• [Material provided]

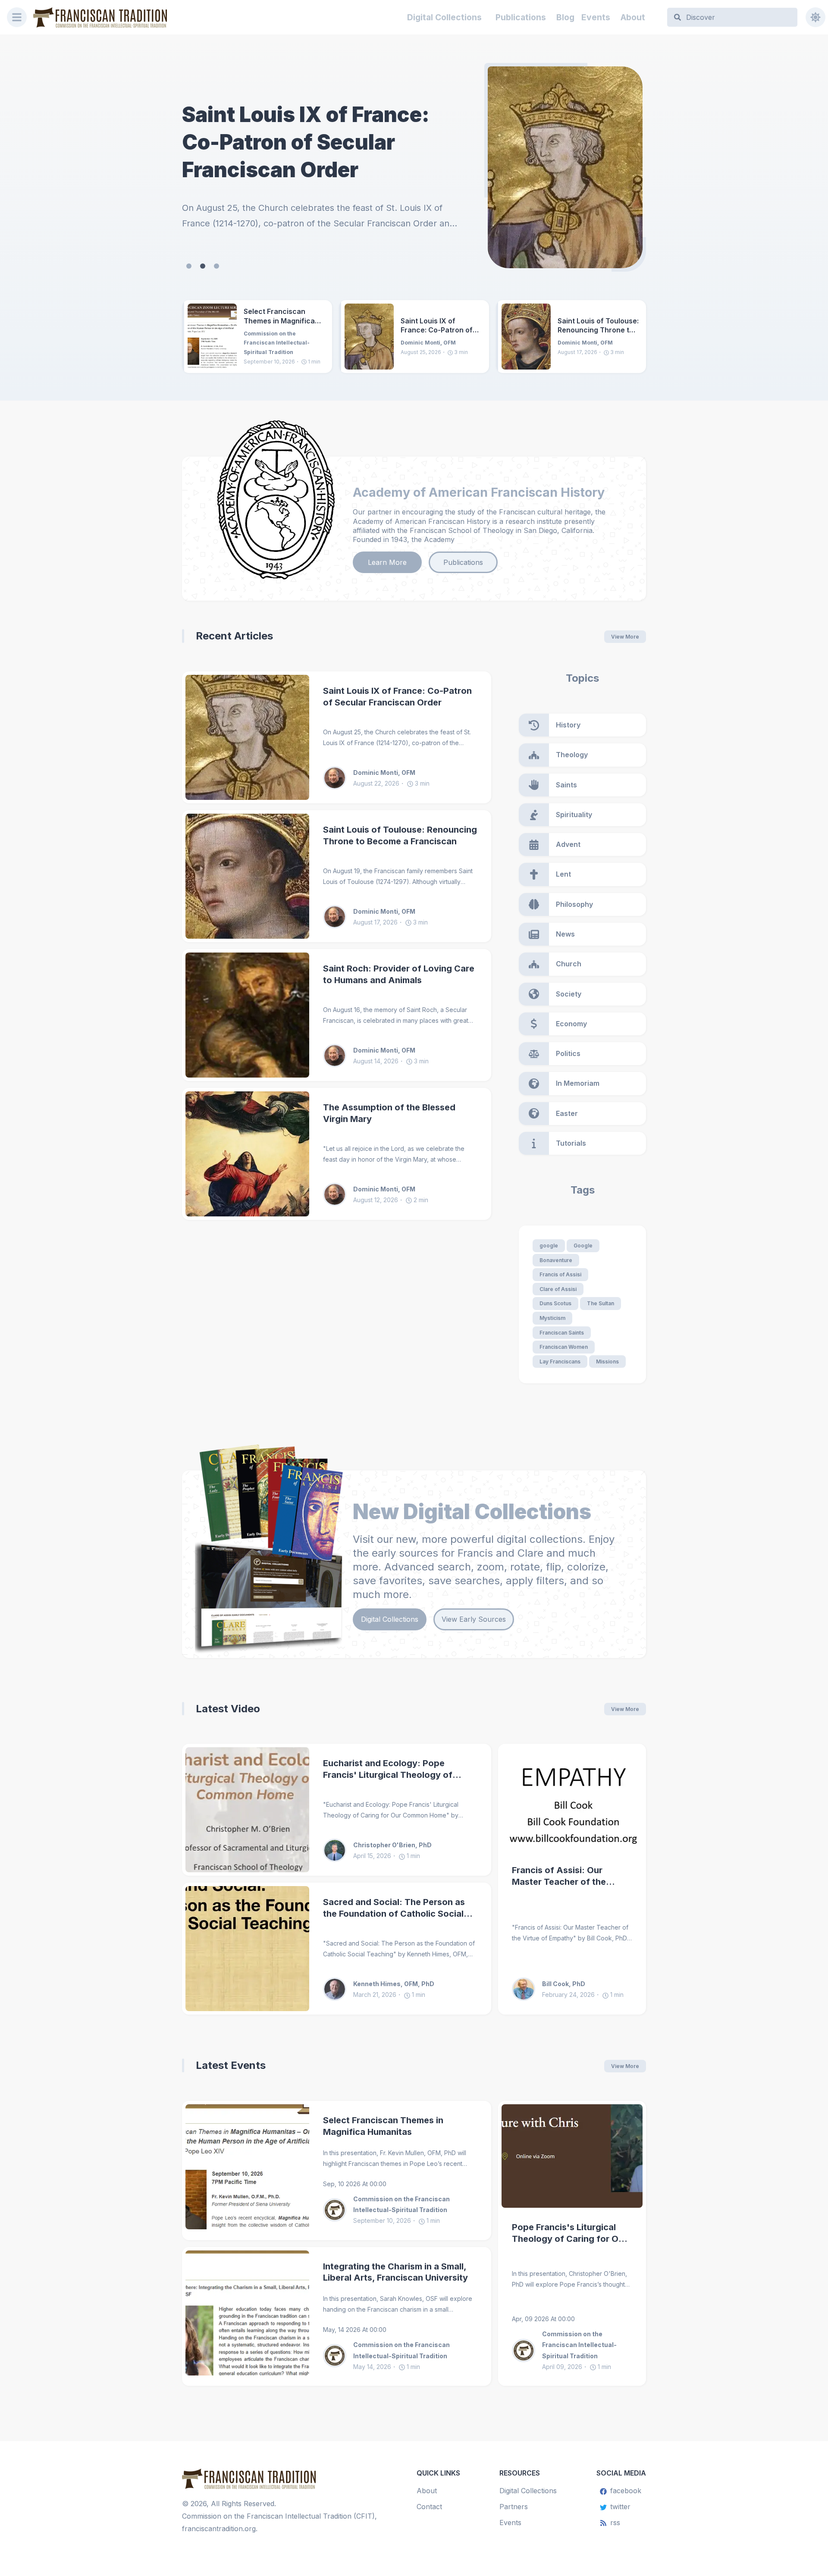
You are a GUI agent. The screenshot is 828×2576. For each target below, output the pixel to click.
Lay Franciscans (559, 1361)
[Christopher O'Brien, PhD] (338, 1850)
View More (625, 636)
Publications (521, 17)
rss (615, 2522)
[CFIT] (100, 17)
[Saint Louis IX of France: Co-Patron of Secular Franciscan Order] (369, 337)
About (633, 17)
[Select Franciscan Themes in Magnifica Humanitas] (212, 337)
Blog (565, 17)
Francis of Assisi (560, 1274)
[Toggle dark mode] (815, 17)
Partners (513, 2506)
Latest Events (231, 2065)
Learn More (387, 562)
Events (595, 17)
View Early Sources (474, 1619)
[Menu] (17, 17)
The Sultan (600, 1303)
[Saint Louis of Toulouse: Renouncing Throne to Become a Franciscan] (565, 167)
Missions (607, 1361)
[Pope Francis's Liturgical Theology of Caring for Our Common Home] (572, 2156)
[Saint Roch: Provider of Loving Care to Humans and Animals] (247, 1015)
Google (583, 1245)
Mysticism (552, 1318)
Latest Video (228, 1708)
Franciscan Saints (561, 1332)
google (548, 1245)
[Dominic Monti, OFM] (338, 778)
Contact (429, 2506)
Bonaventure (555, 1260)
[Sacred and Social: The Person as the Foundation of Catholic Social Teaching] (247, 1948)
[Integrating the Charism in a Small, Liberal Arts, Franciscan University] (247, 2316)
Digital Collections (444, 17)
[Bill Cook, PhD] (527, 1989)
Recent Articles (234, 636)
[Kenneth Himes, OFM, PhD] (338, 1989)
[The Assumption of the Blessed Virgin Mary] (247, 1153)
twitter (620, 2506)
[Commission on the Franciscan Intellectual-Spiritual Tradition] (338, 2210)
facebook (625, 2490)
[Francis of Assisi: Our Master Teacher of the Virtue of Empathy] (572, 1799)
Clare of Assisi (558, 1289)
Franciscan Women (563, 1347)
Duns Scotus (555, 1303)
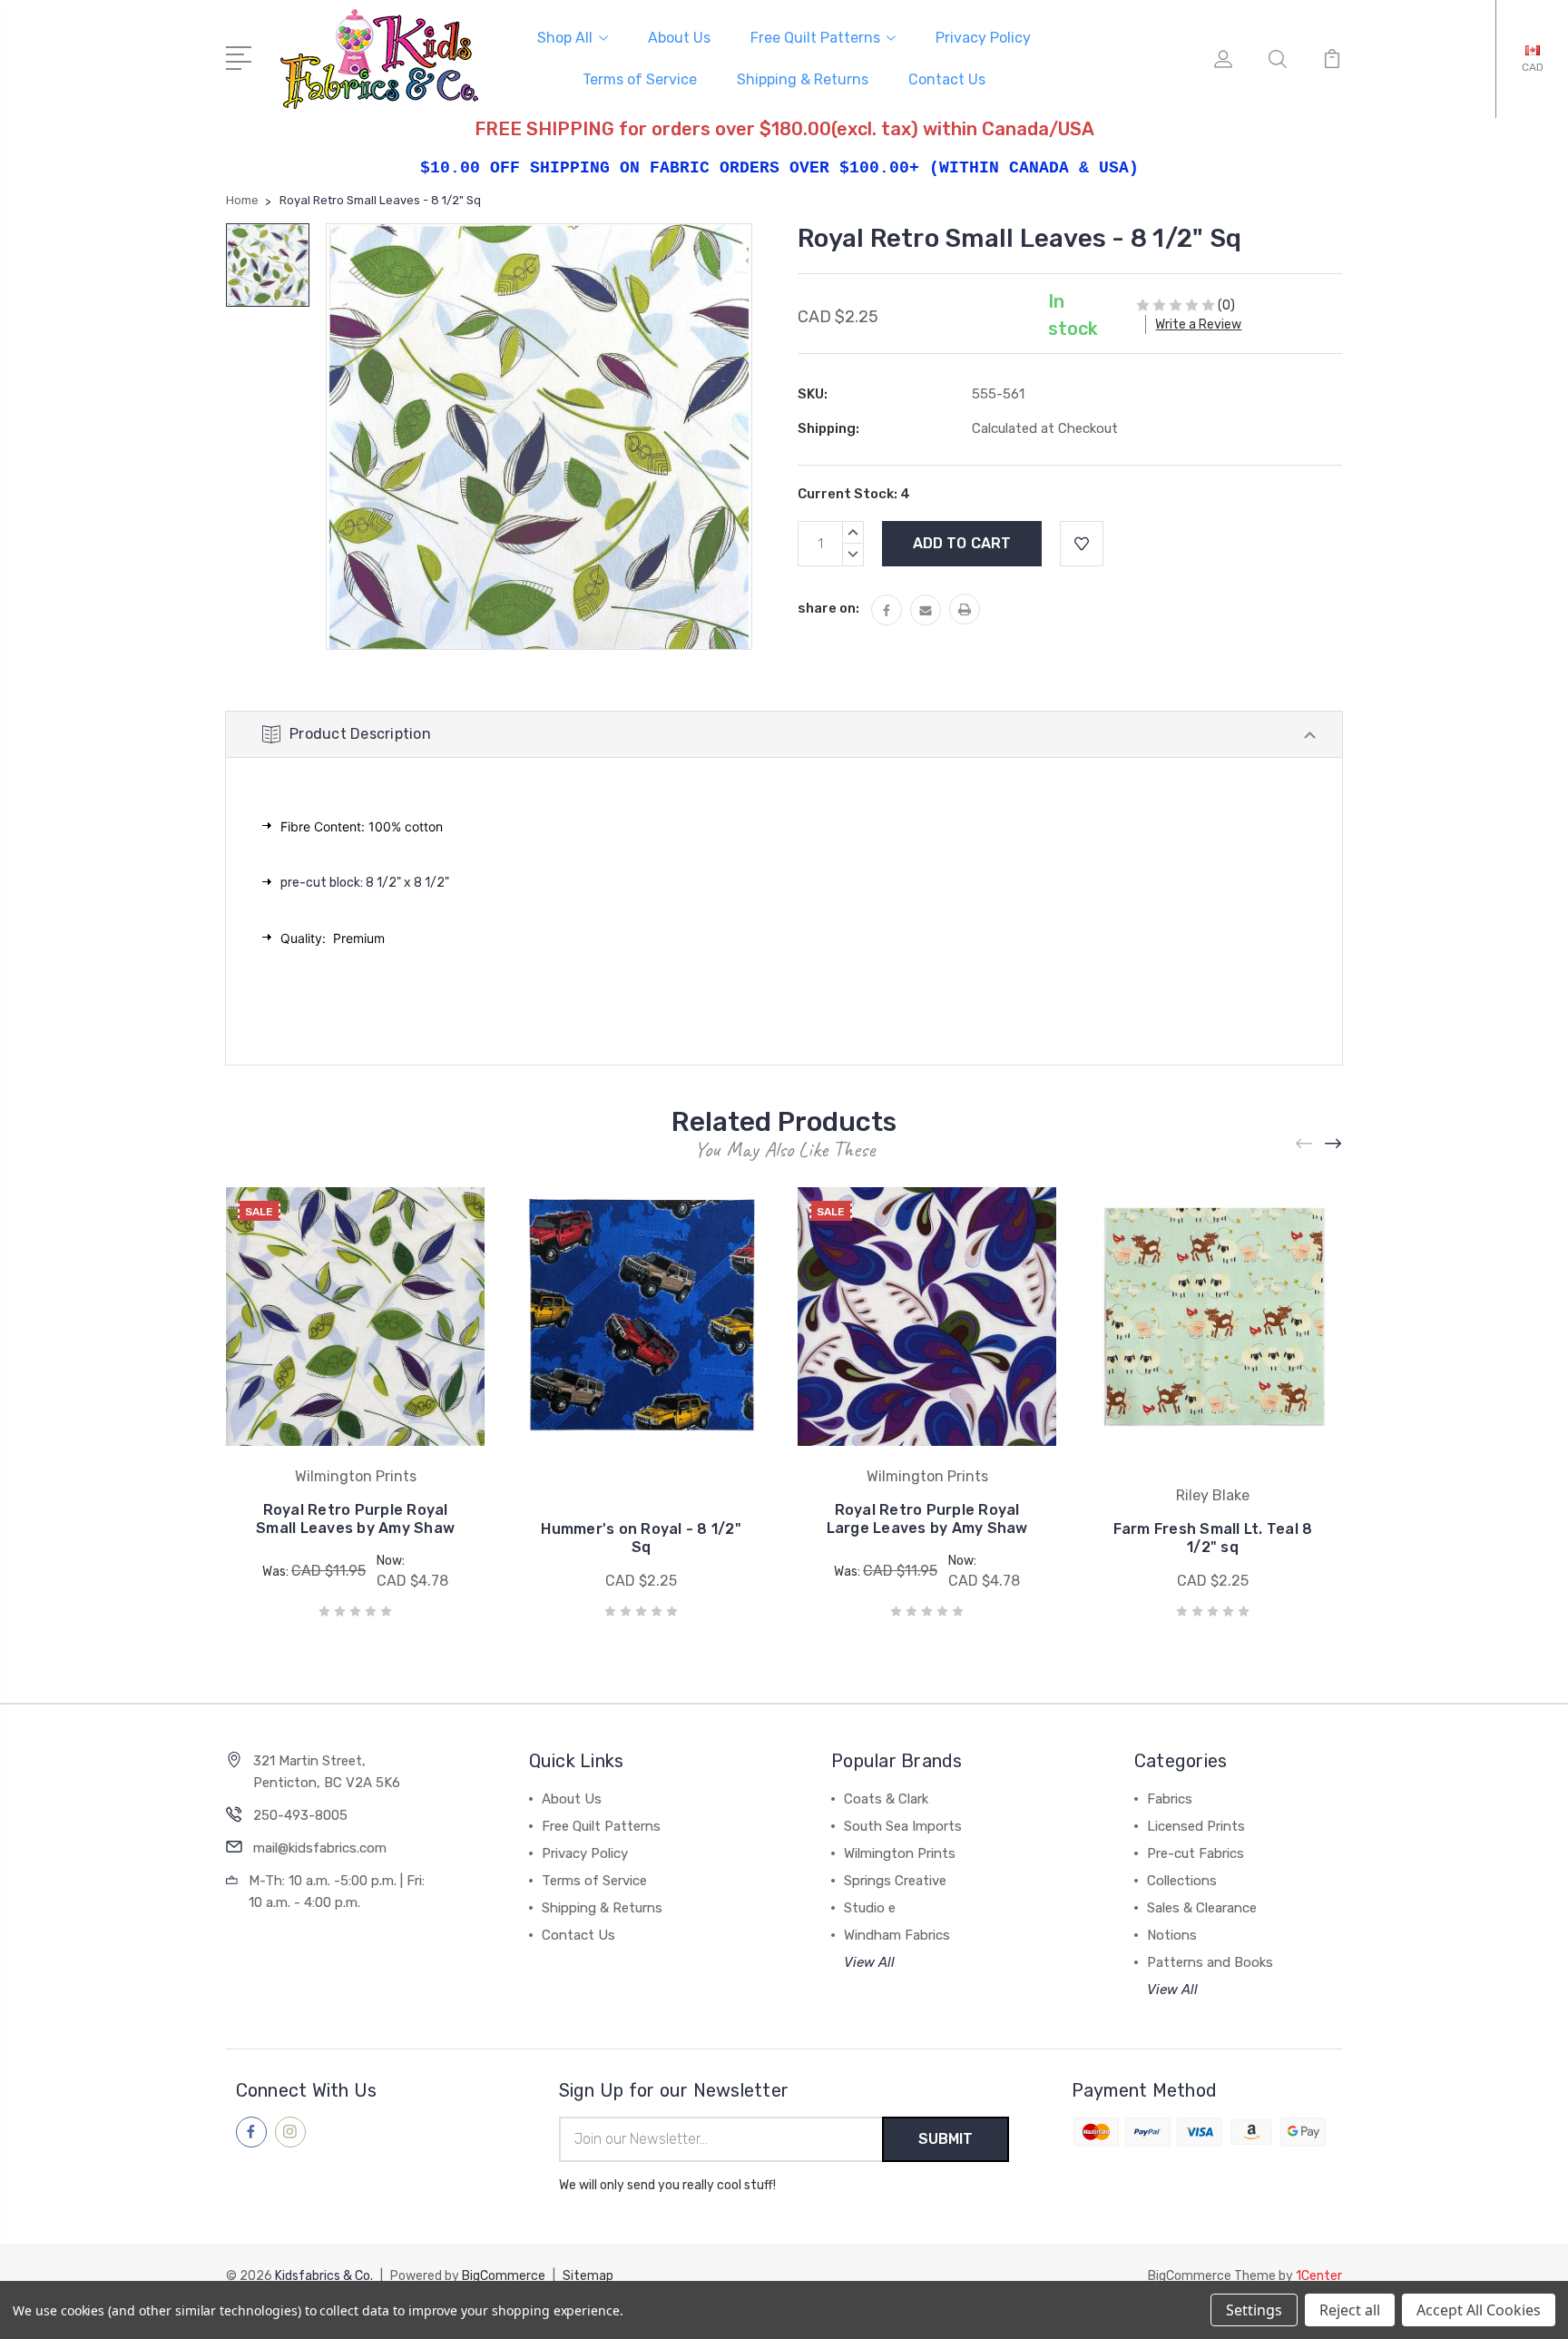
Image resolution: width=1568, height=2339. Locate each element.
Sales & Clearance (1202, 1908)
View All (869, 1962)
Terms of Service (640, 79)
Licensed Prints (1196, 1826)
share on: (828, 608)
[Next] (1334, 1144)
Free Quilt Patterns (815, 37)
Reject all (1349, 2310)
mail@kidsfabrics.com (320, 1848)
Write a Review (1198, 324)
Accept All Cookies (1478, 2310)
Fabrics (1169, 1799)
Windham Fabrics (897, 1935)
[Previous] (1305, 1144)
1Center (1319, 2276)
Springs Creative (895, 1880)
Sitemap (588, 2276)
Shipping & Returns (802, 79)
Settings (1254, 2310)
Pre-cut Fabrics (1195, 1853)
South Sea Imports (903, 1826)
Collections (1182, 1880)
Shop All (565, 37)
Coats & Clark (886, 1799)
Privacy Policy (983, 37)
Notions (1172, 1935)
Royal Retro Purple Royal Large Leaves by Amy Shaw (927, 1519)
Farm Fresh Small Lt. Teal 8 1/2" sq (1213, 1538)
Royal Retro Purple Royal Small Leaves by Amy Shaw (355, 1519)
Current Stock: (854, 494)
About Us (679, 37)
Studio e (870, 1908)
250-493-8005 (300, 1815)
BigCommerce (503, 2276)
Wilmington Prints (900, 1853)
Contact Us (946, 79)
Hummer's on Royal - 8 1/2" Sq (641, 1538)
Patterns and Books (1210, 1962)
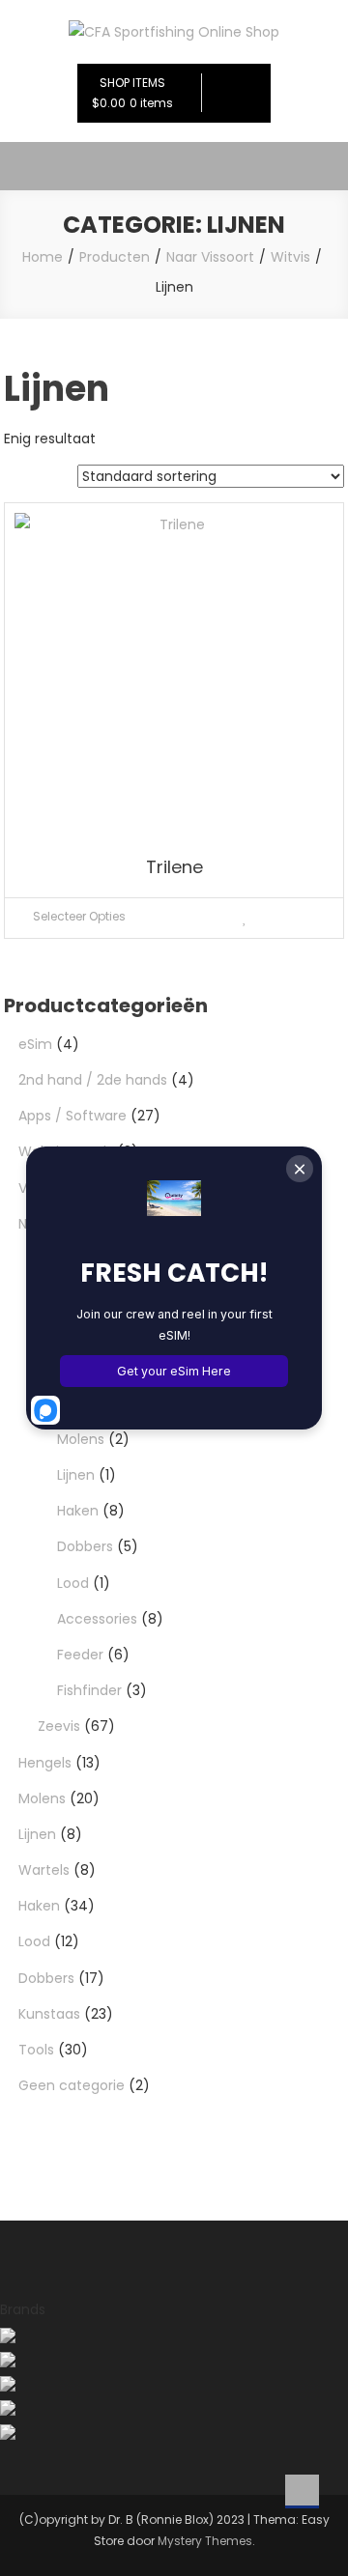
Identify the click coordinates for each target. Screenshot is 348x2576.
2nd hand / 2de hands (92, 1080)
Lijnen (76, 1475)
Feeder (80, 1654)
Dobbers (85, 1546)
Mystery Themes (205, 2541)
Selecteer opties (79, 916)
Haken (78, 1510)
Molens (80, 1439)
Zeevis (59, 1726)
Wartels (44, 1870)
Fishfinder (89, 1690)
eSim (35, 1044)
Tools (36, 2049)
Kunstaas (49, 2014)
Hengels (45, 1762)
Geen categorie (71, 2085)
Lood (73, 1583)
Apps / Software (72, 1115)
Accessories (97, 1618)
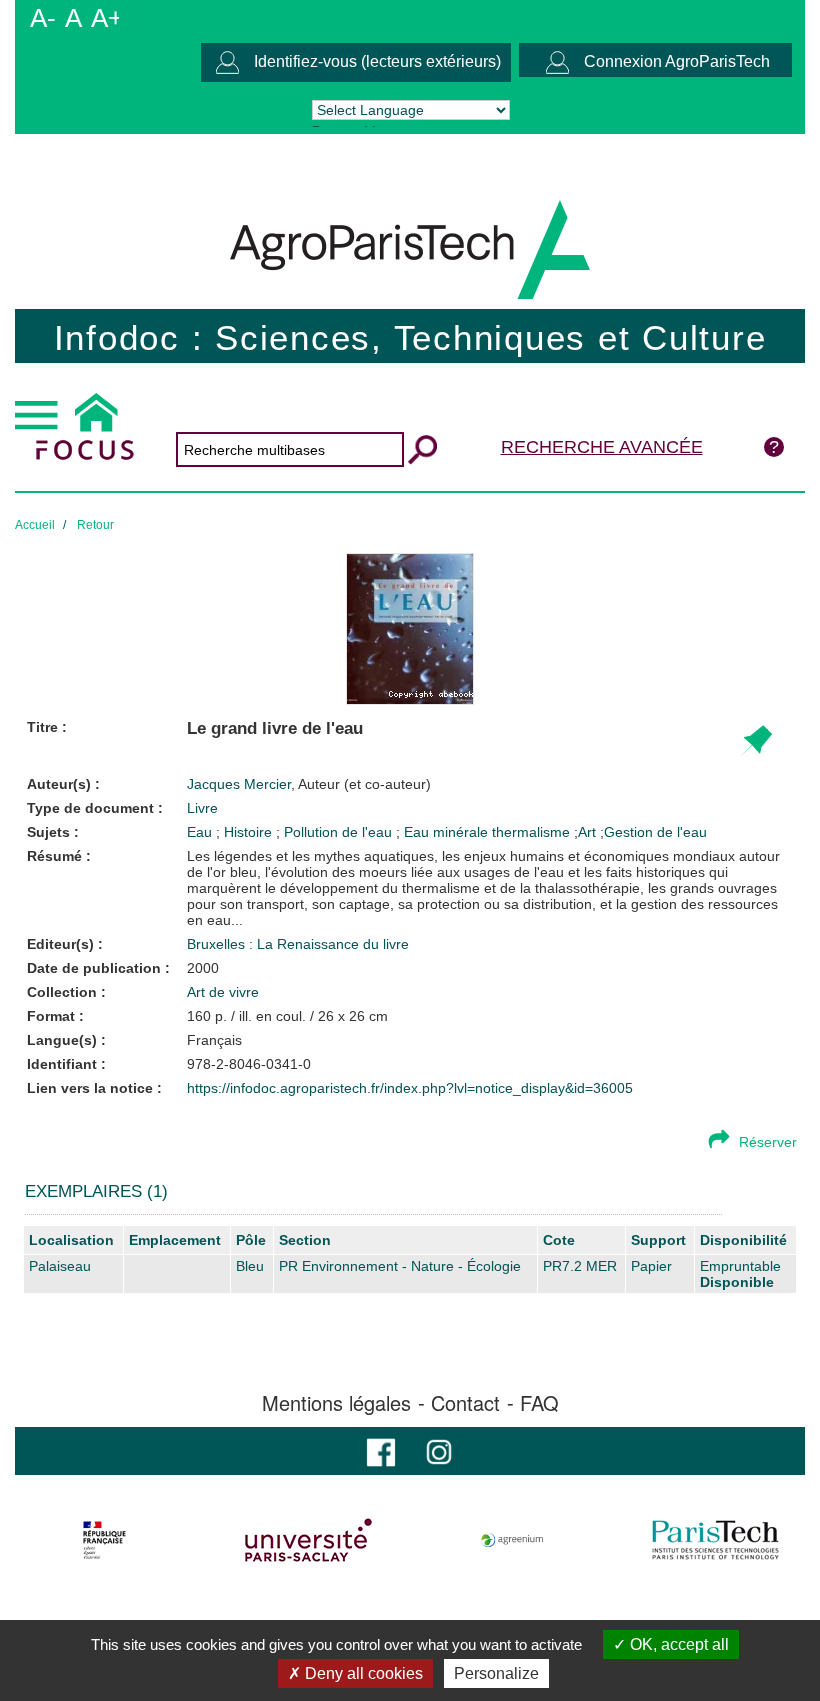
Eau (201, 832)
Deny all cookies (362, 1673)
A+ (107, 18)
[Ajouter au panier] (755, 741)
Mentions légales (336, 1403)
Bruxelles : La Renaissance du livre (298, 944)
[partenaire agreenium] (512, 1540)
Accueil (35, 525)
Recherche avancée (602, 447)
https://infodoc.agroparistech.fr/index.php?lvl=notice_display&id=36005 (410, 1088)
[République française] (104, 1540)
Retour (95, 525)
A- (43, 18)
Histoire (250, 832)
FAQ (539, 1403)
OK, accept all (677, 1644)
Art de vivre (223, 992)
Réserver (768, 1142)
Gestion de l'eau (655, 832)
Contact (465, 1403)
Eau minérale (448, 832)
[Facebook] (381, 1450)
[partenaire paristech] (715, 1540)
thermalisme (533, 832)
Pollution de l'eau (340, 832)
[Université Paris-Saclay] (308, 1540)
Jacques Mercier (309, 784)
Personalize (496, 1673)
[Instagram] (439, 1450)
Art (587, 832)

• [What needs to be done]
The answer must be the lines above, word for word, from the first one through the line with "Partners (513, 2506)", pictures excluded.

• [Solution for this problem]
You are a GUI agent. The screenshot is 828×2576. For each target below, output the pixel to click.
Lay Franciscans (559, 1361)
[Christopher O'Brien, PhD] (338, 1850)
View More (625, 636)
Publications (521, 17)
rss (615, 2522)
[CFIT] (100, 17)
[Saint Louis IX of France: Co-Patron of Secular Franciscan Order] (369, 337)
About (633, 17)
[Select Franciscan Themes in Magnifica Humanitas] (212, 337)
Blog (565, 17)
Francis of Assisi (560, 1274)
[Toggle dark mode] (815, 17)
Partners (513, 2506)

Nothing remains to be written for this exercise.